**Your assignment**.
Omit the images. Reproduce each line of the records exactly as it appears.

Stored data entries:
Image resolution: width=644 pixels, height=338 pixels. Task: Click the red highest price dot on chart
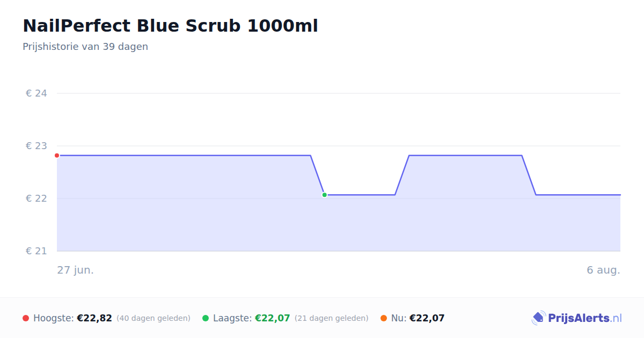tap(57, 156)
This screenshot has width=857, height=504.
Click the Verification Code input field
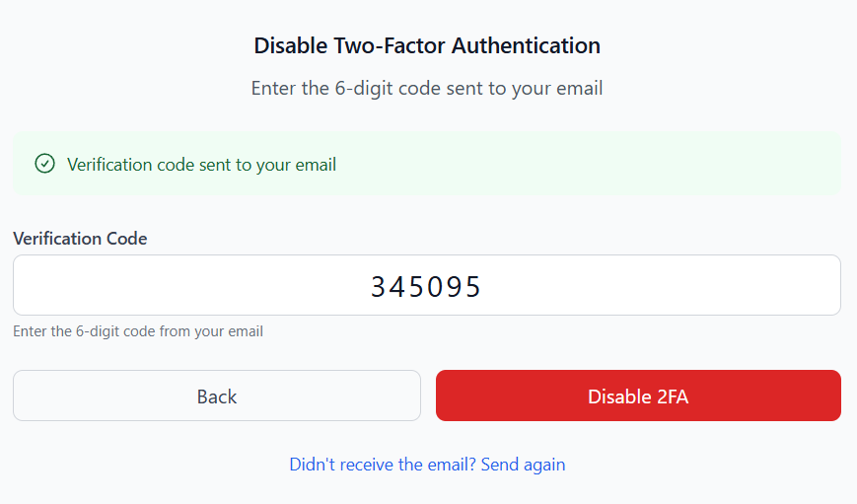(x=426, y=286)
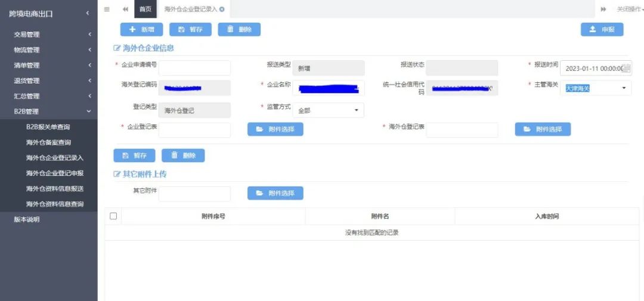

**The answer**.
Image resolution: width=644 pixels, height=338 pixels. Task: Click the red highest price dot on chart
tap(57, 156)
This screenshot has width=857, height=504.
Click the Verification Code input field
(x=426, y=286)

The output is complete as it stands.